Bandol: Provence’s Best Kept Secret


Bandol winemakers are committed to producing wines of the highest quality. Bandol vines are planted on terraces, called “restanques,” which early growers painstakingly carved into the hills in an effort to prevent erosion and facilitate the natural distribution of water resources. Regulations are strict: only hillside plots with a density of at least 5,000 wines per hectare are included in the AOC, the wines must be aged in oak for 18 months prior to release, and growers are expected to express their commitment to low yields by implementing Bandol’s “one vine, one bottle” policy with vigorous pruning.

Fortunately, the considerable pride with which Bandol winemakers view their bottlings doesn’t tend to infect their hospitality or largesse. A visit to a Bandol winery is a pleasant surprise, especially for those of us used to being herded through costly, impersonal tastings at Napa Valley conglomerates. A sign next to the closed farmhouse door reads “sonnez,” and after you ring the large cowbell and wait some moments, an elderly gentleman emerges from the back, his forearms stained purple and his boots muddy. You come to find he and his wife own the place, and he’s in the middle of crushing grapes, but he’d be glad to have you taste whatever you like. His wife encourages you to sample la gamme—the Domaine’s entire range of cuvées--and eagerly awaits your reaction to each. It should be noted that these are no small pours--you’d best spit if you hope to make it through more than two wineries or otherwise navigate the sometimes treacherous hills without fear of wreck. When you’ve finished, your only dilemmas are how many bottles of that rock star 2001 to buy and whether to head down the road to the next domaine and keep tasting or instead to pop the cork of a fresh rosé and enjoy the breathtaking views of the mountainous terrain and rolling vineyards from the winery’s terrace.

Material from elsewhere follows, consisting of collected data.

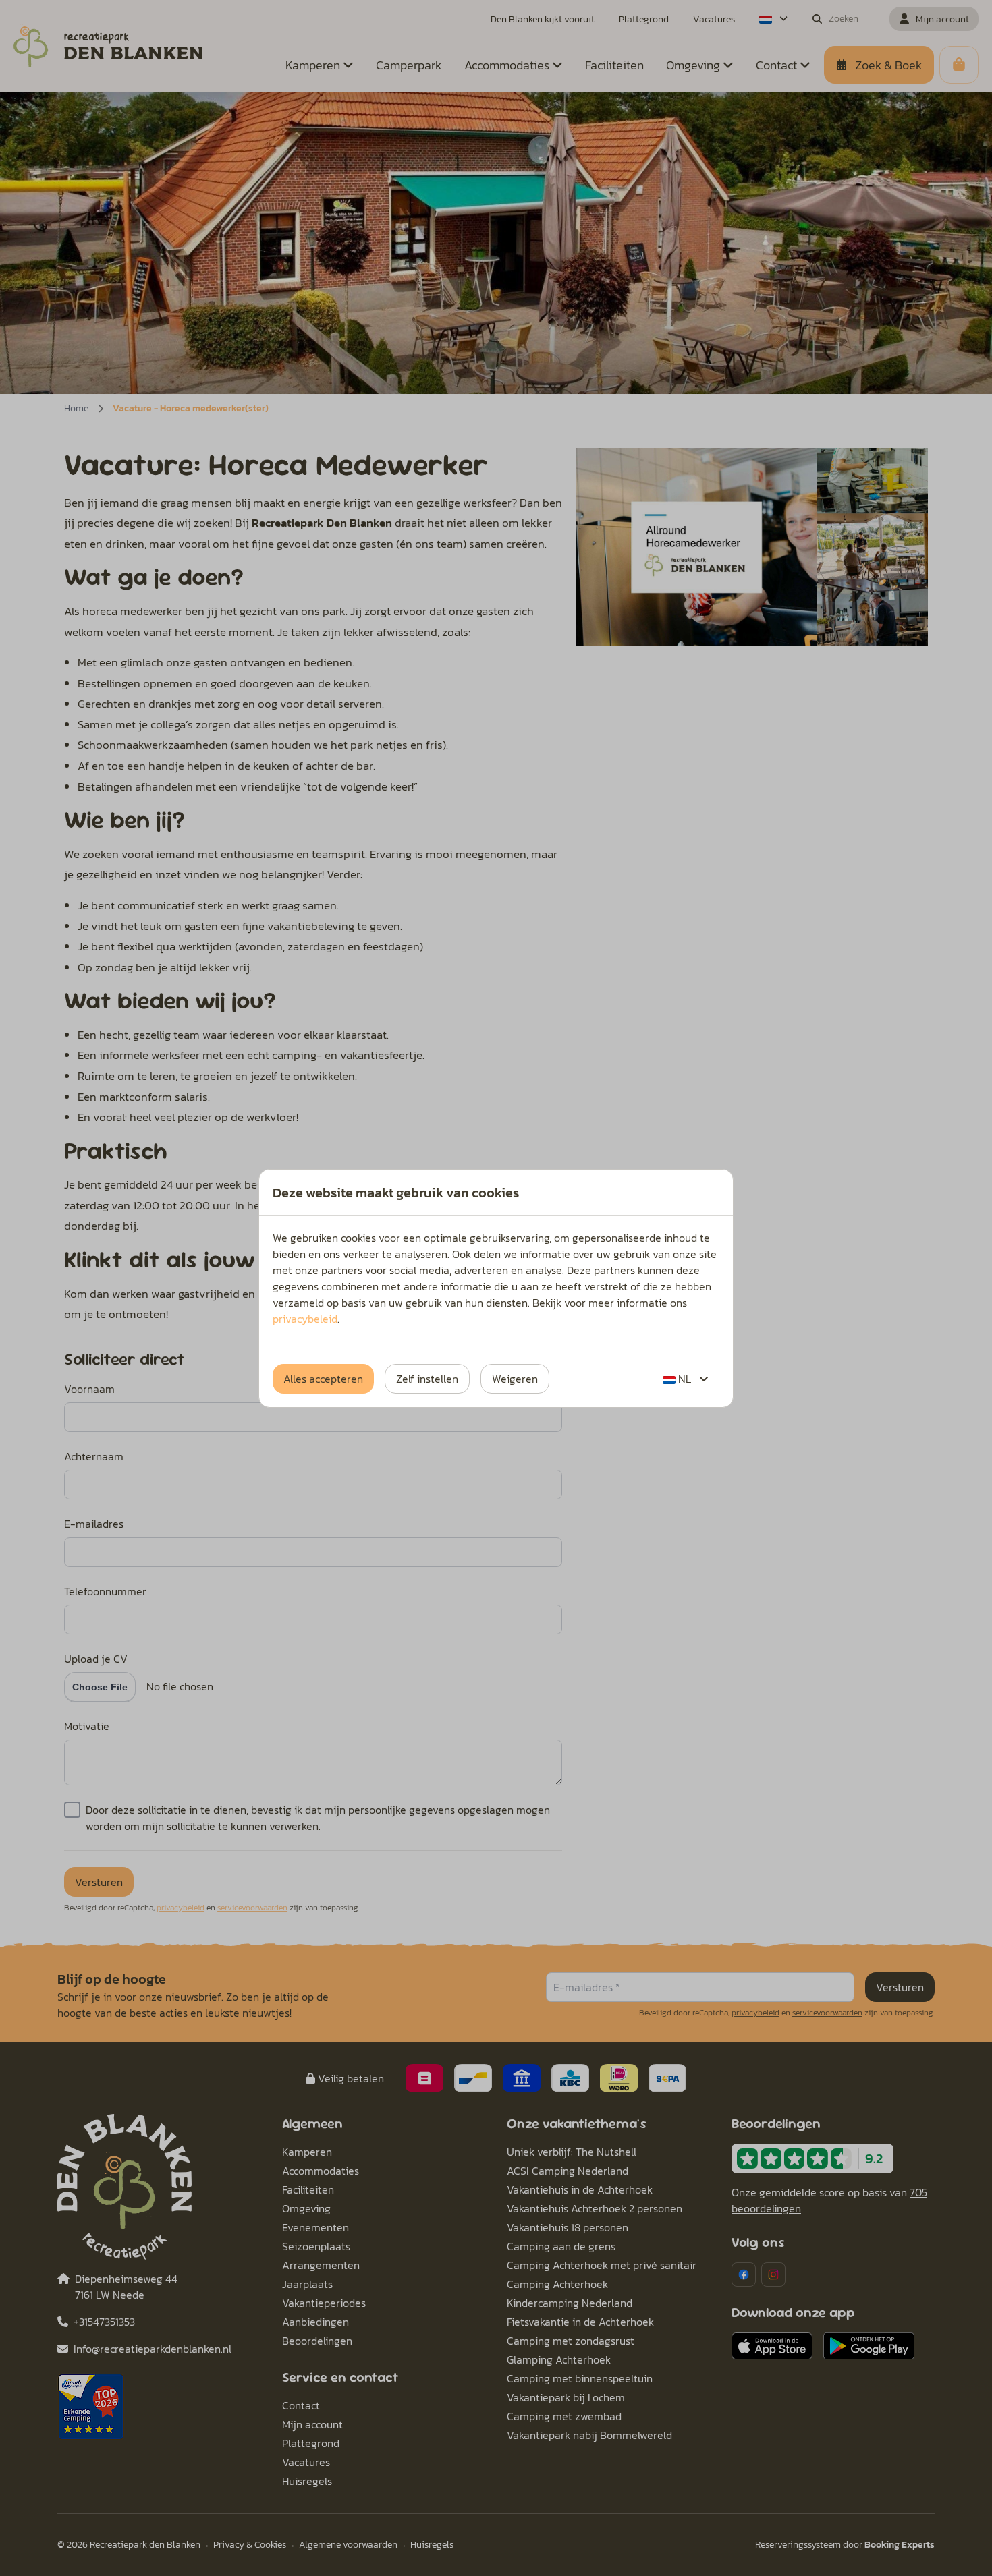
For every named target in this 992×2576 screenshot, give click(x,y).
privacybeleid (305, 1319)
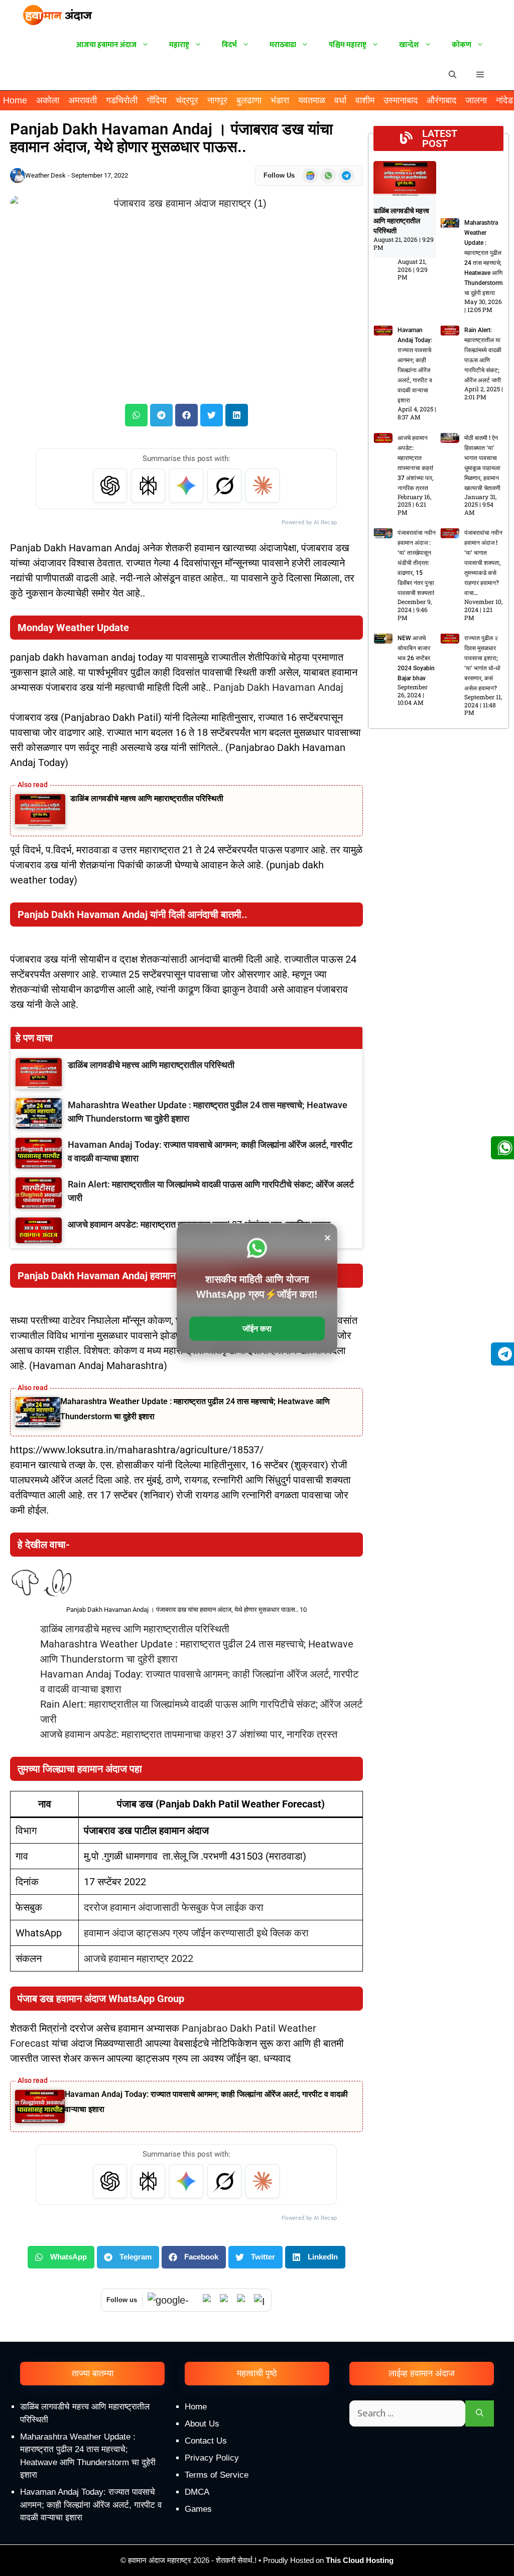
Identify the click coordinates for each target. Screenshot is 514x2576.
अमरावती (82, 100)
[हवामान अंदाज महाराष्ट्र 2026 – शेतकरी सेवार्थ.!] (57, 15)
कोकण (461, 45)
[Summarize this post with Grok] (224, 486)
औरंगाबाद (441, 100)
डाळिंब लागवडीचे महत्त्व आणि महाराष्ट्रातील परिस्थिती (146, 798)
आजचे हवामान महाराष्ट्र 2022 (138, 1958)
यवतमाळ (311, 100)
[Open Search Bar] (452, 75)
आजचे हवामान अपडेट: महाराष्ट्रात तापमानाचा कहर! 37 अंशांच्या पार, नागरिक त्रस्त (188, 1734)
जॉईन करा (257, 1328)
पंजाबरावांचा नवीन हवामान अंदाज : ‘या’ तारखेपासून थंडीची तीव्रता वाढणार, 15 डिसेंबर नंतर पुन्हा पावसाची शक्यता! (417, 562)
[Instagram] (260, 2300)
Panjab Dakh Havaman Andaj (278, 687)
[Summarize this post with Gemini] (186, 486)
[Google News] (173, 2300)
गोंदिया (157, 100)
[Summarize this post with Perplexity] (148, 486)
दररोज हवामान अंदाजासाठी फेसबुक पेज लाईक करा (174, 1907)
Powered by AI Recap (309, 522)
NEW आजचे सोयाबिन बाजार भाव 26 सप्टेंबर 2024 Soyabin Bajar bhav (416, 658)
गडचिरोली (122, 100)
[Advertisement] (257, 2490)
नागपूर (217, 100)
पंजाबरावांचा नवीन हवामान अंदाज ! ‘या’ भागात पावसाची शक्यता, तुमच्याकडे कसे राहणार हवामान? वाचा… (483, 562)
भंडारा (280, 100)
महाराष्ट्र (179, 45)
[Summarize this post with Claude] (262, 486)
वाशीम (364, 100)
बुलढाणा (249, 100)
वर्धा (340, 100)
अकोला (47, 100)
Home (15, 100)
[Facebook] (243, 2300)
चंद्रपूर (187, 100)
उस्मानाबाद (400, 100)
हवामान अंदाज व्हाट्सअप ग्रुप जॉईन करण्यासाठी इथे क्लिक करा (196, 1933)
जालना (476, 100)
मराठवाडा (283, 45)
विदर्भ (229, 45)
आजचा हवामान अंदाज (106, 45)
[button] (480, 75)
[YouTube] (226, 2300)
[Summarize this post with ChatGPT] (110, 486)
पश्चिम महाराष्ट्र (347, 45)
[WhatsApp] (209, 2300)
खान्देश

If Bandol is so fabulous—indeed, if it can fairly be called a noble wine—why isn’t it better known?


Bandol’s lack of renown can’t be explained by its size. Sure, Bandol is small—a mere 1500 hectares of vines (one-tenth the size of Napa Valley) producing only 60,000 cases of wine annually (compared to 60 million cases produced by Bordeaux each vintage). But Bandol’s scarcity should only elevate its market value—just ask the fortunate few who have managed to taste Screaming Eagle or Chateau Le Pin.

Nor does the history of Bandol explain the region’s obscurity. Louis XV first made Bandol fashionable by serving it at the royal table. When asked the secret of youth, he replied, “The wines of Bandol.” In the 18th and 19th centuries, merchants shipped Bandol to India and the Americas as a matter of course. And in 1941, Bandol was one of the very first regions in France to be granted Appellation d’Origine Controlée status (“AOC”).